The Arts and Sciences Council received an update from Steve Nowicki, dean and vice provost for undergraduate education, regarding proposed alterations to the undergraduate advising system during its meeting Thursday.
The proposed changes include allowing students to retain one advisor throughout all four years, if desired, and promoting smaller advising communities within residential houses. Nowicki noted that many changes to the advising system have been in development for several years, with some of them, such as the shift to assigning academic deans for all four years, taking effect this past Fall.
“This will be a work in progress,” Nowicki said. “The Trustees looked at data from things like the senior survey and said that advising doesn’t seem to be doing very well at Duke.”
Currently, Trinity students are assigned a pre-major advisor and an academic dean upon matriculating to Duke.
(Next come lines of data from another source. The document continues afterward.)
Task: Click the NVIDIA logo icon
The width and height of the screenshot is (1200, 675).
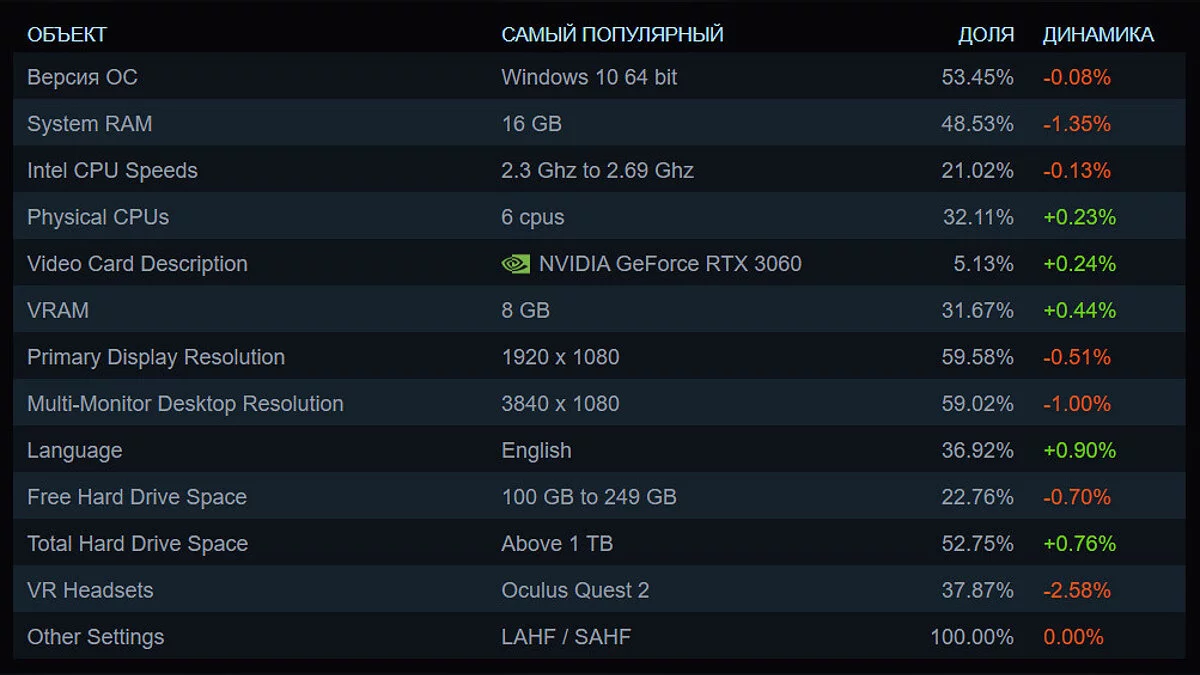Action: tap(515, 264)
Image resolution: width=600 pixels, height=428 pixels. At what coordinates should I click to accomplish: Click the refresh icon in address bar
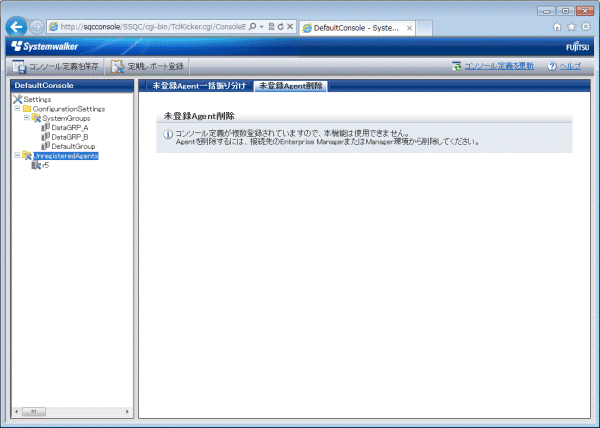click(280, 27)
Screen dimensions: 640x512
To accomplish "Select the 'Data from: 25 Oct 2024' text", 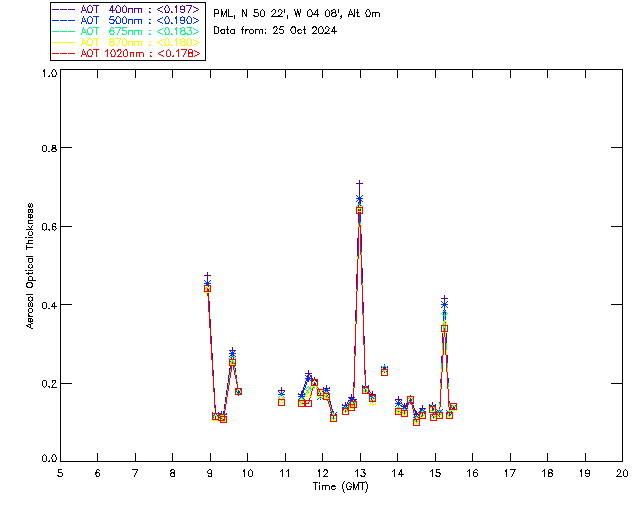I will tap(275, 30).
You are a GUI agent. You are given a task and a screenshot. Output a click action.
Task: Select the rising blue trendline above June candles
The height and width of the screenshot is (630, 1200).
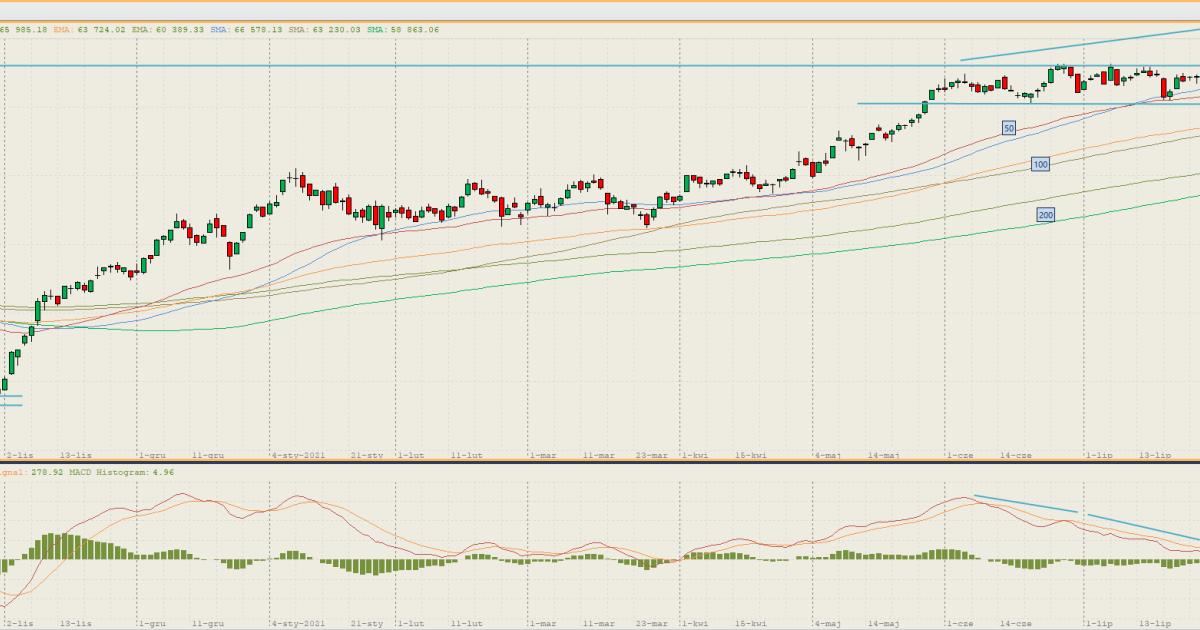click(1080, 45)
They continue to meet with that advisor until they declare their major, typically in their fourth semester. Once they have declared, they are assigned a different faculty advisor in the department of their major, as well as a different academic dean.
Nowicki noted that one downside to this model is that students who form close connections with their pre-major advisor do not maintain those relationships as they transition into their major.
“The new dean assigned when there is a major might not have personal knowledge of that student’s circumstance,” he said.
In addition, Nowicki noted that students who choose to study abroad in the Fall of their junior year may wait months to establish a connection with their new major advisor.
Under the proposed model, students decide whether to retain their advisor after declaring a major. This would prevent advising relationships from being seen as temporary or transactional, Nowicki said.
Another proposed change is that all of a faculty advisor’s first year advisees live in the same dormitory starting in Fall 2016.
David Rabiner, associate dean of Trinity, said the University’s goal is to develop advising communities that contain fewer students than in years past. This would allow for more individual attention from advisors and would also limit their advising time commitment.
Rabiner added that the proposed model aims to promote multi-dimensional advising by helping students focus on what they want to get out of their Duke experience.
Rabiner explained that the University has gone from having 110 pre-major advisors a few years ago to close to 280 next year—offering each advisor a smaller caseload.
The changes to the advising system may occur whether or not proposed curriculum changes are approved, Nowicki said.
J. Lorand Matory, Lawrence Richardson professor of cultural anthropology and professor of African and African American studies, asked how the University can promote advising that encourages students to move away from a credentialist mindset.
“The ethnography of our students suggests that when they get home to their dormitories, they’re not talking about classes, they’re not talking about grand intellectual visions," he said. “They’re talking about checking off boxes, how to get credentials as efficiently as possible.”
Rabiner noted that reducing the complexity of the curriculum would allow students to focus their advising conversations on deeper topics than simply how to best meet requirements.
“The more it’s hard to understand the curriculum, the more the advisor is put into the position of being the person that a student goes to because she needs to say, 'How do I check this off?'” Rabiner said.
In other business:
The Council received an update on the ongoing Trinity curriculum review from Gary Bennett, Bishop-MacDermott family professor of psychology and neuroscience and member of the curriculum review committee.
The committee is now in the process of collecting feedback from students and faculty on proposed changes to the curriculum.